— Data to use —
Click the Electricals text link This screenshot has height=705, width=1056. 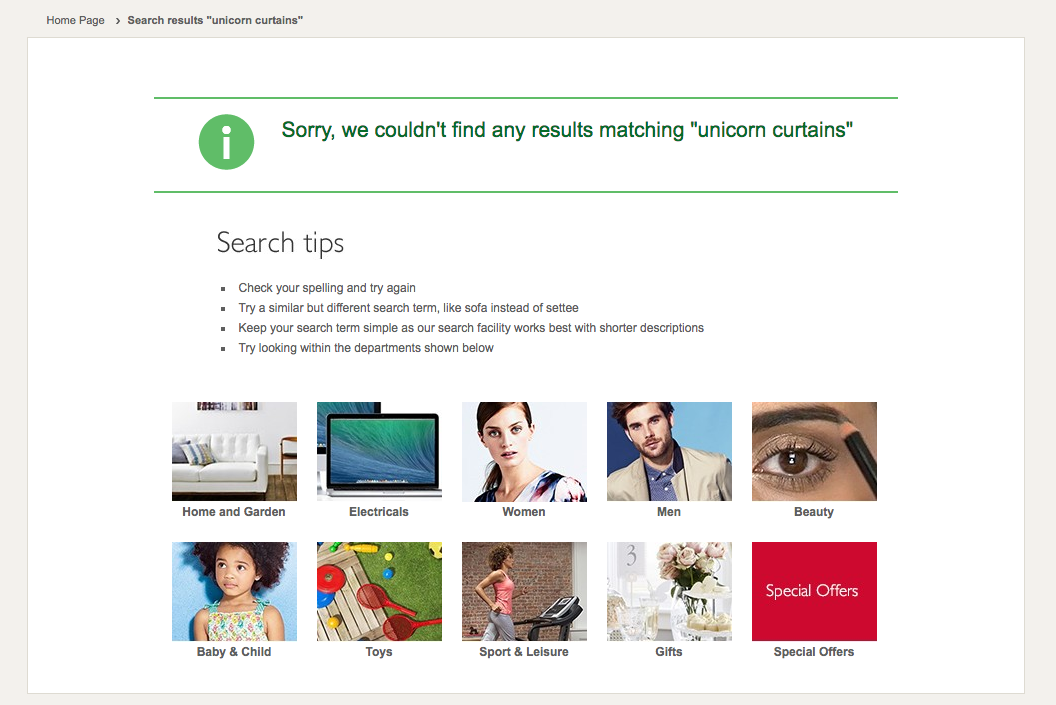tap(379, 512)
==
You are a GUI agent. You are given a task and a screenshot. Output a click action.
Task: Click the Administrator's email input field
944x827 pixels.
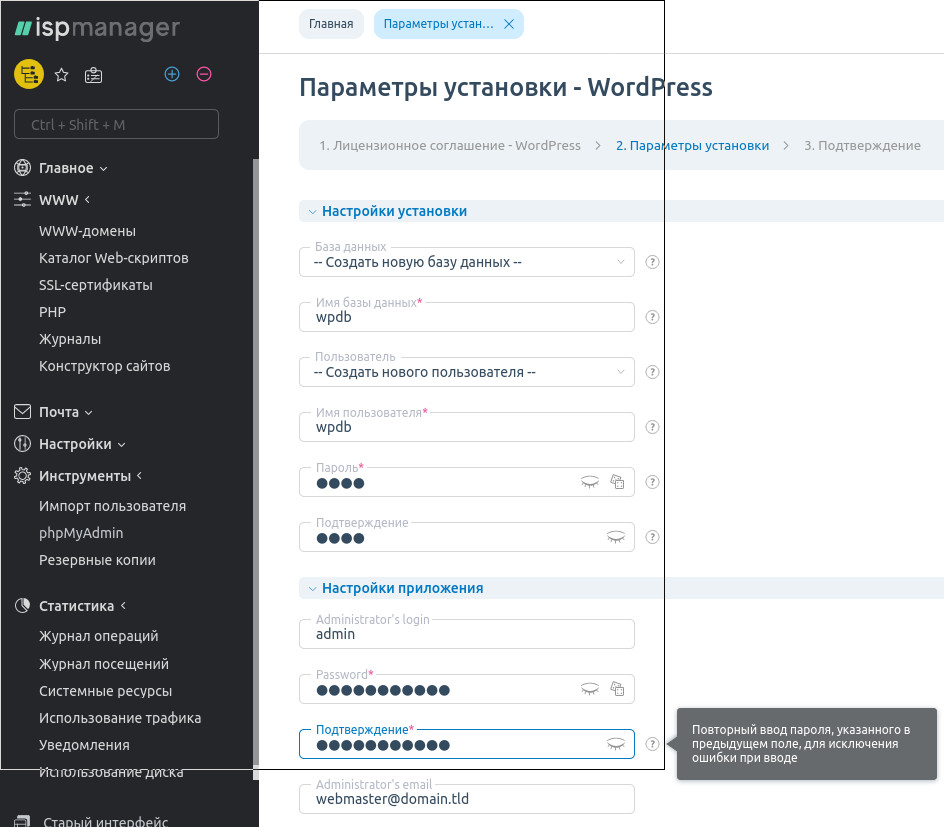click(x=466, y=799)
* * *
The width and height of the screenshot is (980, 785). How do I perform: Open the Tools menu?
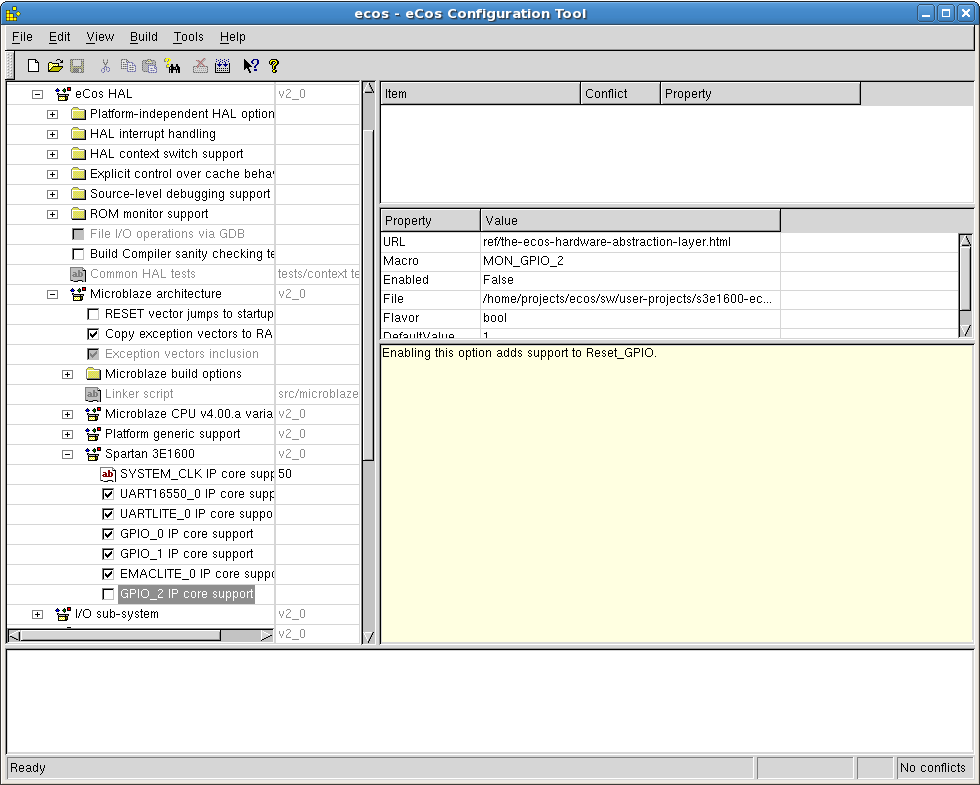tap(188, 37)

— Task objective —
Edit the records beginning at the line that has "You are a GUI" and stopping after the line that has "click(x=466, y=799)": replace "email input field" with "password input field" and leave everything else unchanged. Give only those lines, and leave the pictures out.

— Answer to the problem —
You are a GUI agent. You are given a task and a screenshot. Output a click action.
Task: Click the Administrator's password input field
944x827 pixels.
click(x=466, y=799)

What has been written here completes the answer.